(Collected data)
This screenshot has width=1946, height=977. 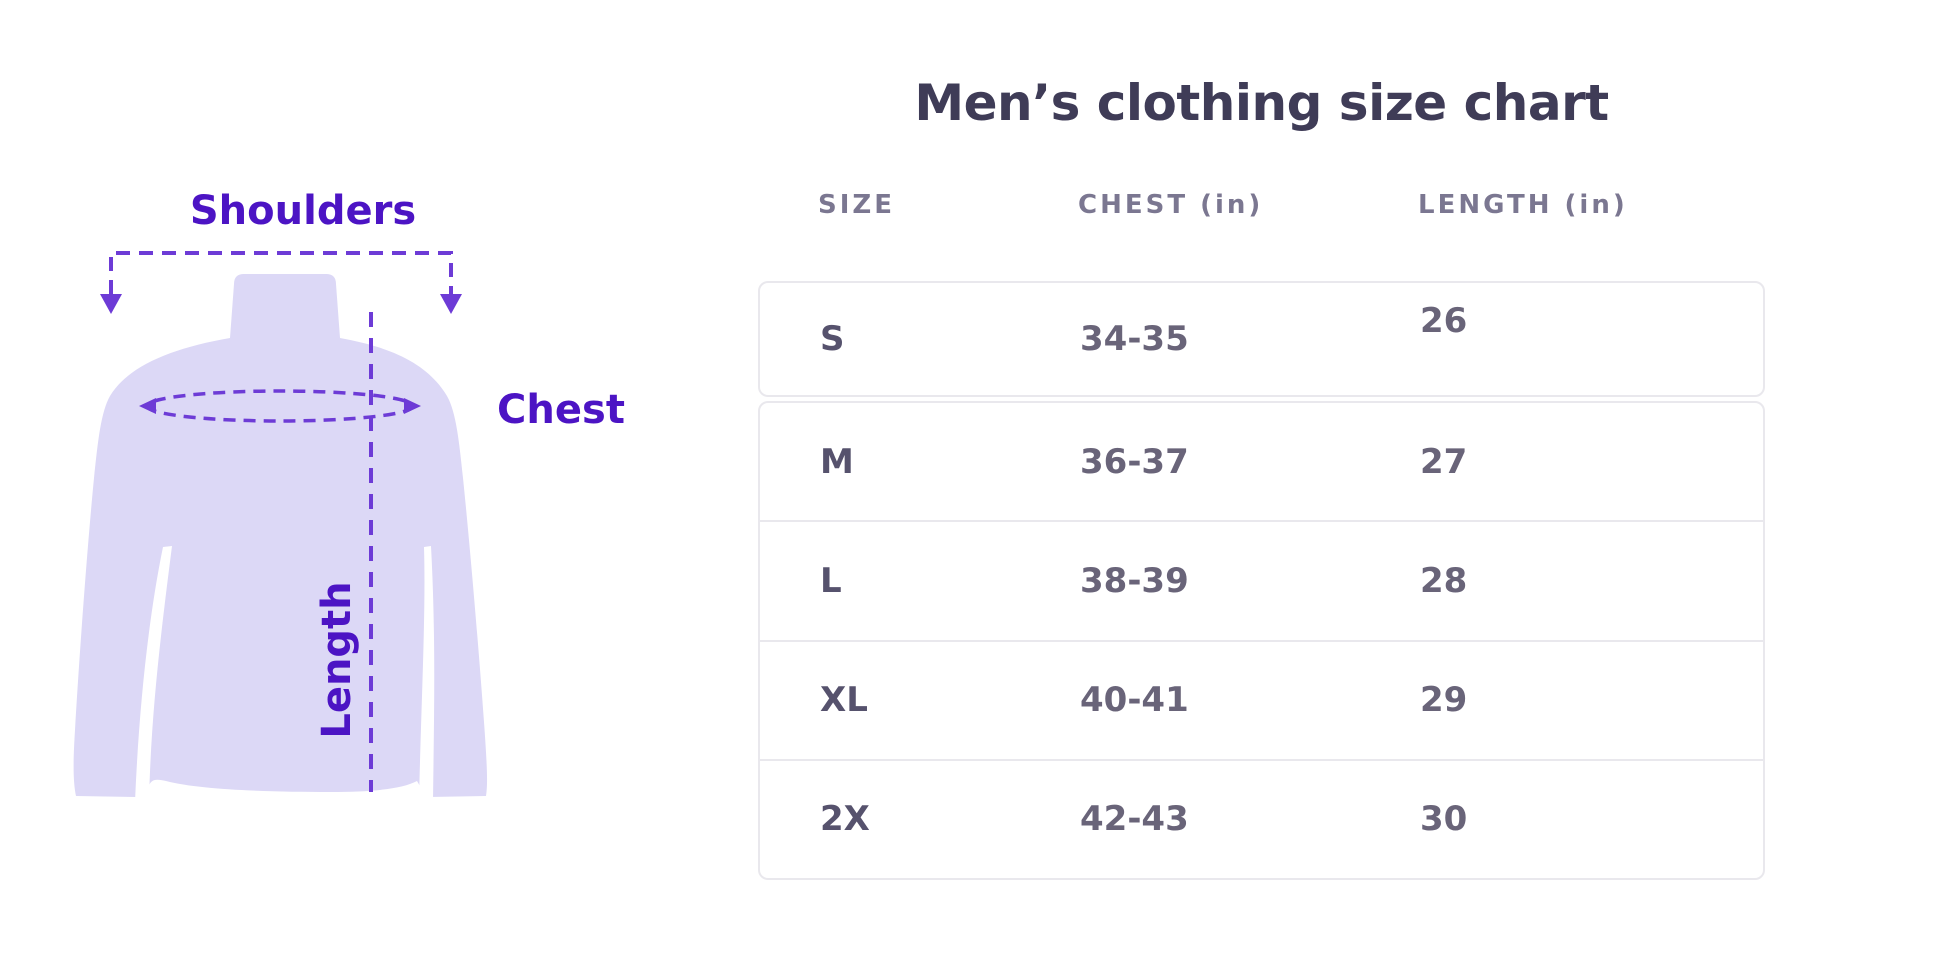 What do you see at coordinates (831, 580) in the screenshot?
I see `size-cell: L` at bounding box center [831, 580].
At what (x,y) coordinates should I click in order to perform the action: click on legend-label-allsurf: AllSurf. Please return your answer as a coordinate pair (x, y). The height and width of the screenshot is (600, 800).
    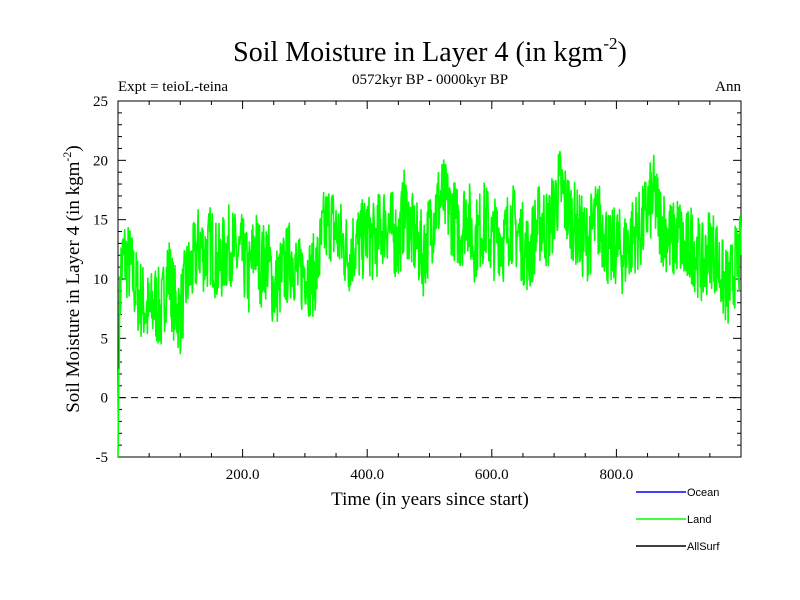
    Looking at the image, I should click on (704, 547).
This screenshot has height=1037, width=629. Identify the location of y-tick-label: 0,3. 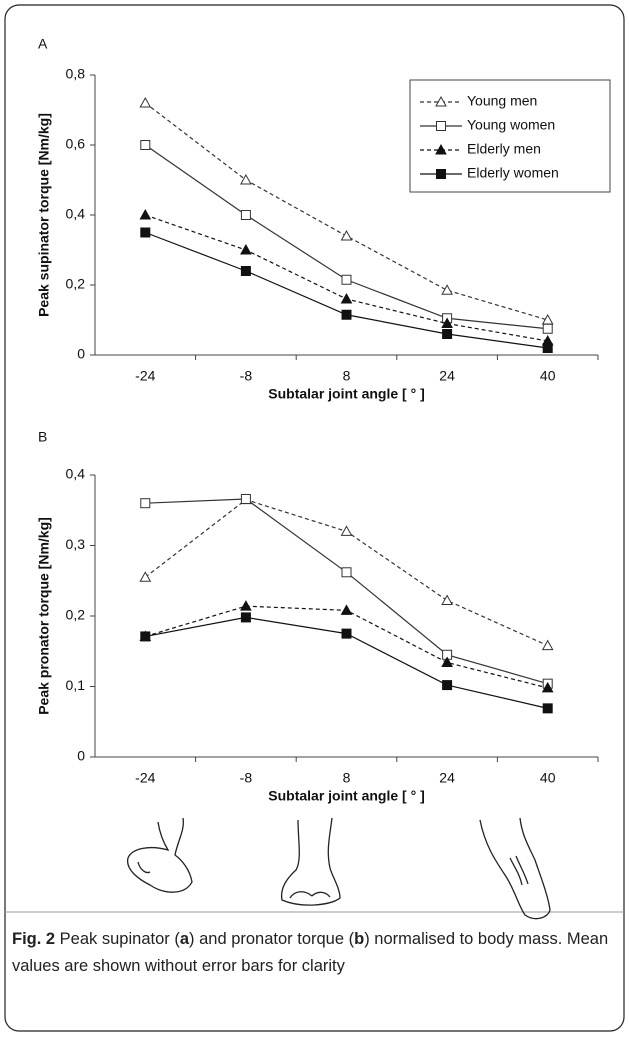
(76, 544).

- [YOUR GOAL] Copy out the records word for word, starting at the line that contains "At what (x,y)" and ending at the last line of the records. Leave the pictures out of your copy.

- [ANSWER SPACE]
At what (x,y) coordinates should I click in order to perform the action: click on legend-label-allsurf: AllSurf. Please return your answer as a coordinate pair (x, y). The height and width of the screenshot is (600, 800).
    Looking at the image, I should click on (704, 547).
This screenshot has height=1037, width=629. Identify the location of y-tick-label: 0,3. 
(76, 544).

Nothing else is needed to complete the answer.